*Entries provided:*

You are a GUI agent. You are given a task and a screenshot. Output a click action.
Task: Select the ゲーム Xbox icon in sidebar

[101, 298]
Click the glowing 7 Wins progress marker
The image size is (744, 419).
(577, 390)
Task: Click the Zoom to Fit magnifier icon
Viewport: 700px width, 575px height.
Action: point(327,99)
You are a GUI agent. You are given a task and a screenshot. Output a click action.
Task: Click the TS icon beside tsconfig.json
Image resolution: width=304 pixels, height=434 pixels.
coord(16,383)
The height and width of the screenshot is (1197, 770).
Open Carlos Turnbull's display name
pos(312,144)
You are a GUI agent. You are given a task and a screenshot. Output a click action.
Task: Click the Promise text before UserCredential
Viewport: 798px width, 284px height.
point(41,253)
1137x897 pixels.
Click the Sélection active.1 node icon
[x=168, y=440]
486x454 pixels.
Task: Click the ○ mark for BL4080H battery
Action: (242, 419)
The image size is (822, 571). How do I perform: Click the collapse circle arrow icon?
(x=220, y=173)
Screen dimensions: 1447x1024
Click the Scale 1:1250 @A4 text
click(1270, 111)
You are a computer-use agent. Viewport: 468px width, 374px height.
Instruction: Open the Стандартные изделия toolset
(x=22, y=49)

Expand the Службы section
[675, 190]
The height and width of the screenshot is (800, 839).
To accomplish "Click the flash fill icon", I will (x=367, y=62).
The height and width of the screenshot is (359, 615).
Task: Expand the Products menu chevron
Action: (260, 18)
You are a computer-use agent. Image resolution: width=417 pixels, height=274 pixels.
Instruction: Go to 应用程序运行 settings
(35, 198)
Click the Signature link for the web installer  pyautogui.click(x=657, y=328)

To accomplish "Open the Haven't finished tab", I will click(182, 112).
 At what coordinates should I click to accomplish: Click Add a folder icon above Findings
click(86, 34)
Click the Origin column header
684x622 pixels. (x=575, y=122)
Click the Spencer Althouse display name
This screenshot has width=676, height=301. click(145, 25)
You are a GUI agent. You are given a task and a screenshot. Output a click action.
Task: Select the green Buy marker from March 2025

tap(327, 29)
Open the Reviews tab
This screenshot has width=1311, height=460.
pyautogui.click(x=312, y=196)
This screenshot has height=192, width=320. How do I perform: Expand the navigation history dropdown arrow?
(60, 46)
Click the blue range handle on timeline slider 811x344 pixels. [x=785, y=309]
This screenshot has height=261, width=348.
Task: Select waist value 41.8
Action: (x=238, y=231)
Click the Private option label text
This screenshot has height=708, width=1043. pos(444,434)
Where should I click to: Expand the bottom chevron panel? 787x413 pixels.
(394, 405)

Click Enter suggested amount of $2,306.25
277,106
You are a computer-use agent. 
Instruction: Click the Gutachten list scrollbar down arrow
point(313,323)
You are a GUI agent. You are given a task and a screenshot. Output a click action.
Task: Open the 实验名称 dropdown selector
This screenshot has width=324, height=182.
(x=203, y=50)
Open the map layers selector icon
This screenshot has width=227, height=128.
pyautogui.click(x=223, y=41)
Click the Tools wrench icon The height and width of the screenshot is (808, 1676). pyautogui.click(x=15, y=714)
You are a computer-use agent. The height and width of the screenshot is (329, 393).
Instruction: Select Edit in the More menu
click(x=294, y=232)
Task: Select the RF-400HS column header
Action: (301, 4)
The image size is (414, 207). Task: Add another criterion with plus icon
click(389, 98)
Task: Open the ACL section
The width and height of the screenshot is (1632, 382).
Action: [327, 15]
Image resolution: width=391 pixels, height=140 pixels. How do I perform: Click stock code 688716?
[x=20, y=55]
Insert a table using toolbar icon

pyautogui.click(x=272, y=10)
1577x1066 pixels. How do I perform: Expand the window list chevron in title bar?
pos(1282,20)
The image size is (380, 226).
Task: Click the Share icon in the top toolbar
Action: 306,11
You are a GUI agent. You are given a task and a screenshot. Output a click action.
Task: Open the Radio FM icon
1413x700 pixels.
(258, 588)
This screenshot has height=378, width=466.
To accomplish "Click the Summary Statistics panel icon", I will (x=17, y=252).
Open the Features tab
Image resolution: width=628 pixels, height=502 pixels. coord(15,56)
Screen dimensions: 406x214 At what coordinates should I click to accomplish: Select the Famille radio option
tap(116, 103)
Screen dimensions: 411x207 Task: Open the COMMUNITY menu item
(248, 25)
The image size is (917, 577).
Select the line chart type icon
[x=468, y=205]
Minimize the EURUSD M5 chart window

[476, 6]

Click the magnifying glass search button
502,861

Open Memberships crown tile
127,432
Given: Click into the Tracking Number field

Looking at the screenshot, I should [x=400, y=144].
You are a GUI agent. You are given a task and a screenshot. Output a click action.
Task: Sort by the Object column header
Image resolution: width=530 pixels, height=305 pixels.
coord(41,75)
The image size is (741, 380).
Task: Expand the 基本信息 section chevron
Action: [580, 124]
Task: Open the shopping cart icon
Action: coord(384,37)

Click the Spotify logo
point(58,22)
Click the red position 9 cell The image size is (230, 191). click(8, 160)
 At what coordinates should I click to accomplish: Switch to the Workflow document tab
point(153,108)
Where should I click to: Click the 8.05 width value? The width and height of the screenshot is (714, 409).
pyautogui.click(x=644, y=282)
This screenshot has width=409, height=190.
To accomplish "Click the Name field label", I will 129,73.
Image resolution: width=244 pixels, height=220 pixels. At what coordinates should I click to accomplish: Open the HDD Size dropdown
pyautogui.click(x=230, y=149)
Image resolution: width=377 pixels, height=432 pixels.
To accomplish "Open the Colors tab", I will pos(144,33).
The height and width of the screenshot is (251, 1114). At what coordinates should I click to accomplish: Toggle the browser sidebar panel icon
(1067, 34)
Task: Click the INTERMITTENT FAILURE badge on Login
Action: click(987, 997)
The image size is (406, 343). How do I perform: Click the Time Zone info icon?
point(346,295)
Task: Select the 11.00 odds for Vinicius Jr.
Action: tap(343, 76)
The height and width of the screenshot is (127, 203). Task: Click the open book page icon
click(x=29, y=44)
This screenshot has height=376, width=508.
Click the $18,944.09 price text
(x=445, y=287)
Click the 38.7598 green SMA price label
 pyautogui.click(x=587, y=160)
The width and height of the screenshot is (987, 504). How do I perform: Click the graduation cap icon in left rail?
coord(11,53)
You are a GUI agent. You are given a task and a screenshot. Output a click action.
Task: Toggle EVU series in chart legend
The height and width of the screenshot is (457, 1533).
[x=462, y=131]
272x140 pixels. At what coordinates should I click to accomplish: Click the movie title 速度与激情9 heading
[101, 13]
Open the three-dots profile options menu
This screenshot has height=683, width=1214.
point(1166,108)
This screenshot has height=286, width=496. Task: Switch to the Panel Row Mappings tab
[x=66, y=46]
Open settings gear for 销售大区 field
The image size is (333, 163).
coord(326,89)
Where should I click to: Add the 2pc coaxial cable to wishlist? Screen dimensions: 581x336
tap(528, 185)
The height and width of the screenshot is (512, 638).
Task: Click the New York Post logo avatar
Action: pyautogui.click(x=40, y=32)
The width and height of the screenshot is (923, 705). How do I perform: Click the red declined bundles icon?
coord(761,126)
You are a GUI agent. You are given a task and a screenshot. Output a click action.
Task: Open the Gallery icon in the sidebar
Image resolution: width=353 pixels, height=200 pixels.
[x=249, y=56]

*Your assignment:* A complete answer gives every line of the records holding "computer".

*Answer below:*
You are a computer-use agent. Viewport: 468px width, 374px height.
You are a computer-use agent. Image resolution: width=417 pixels, height=274 pixels.
You are a computer-use agent. 
You are a computer-use agent. The height and width of the screenshot is (329, 393).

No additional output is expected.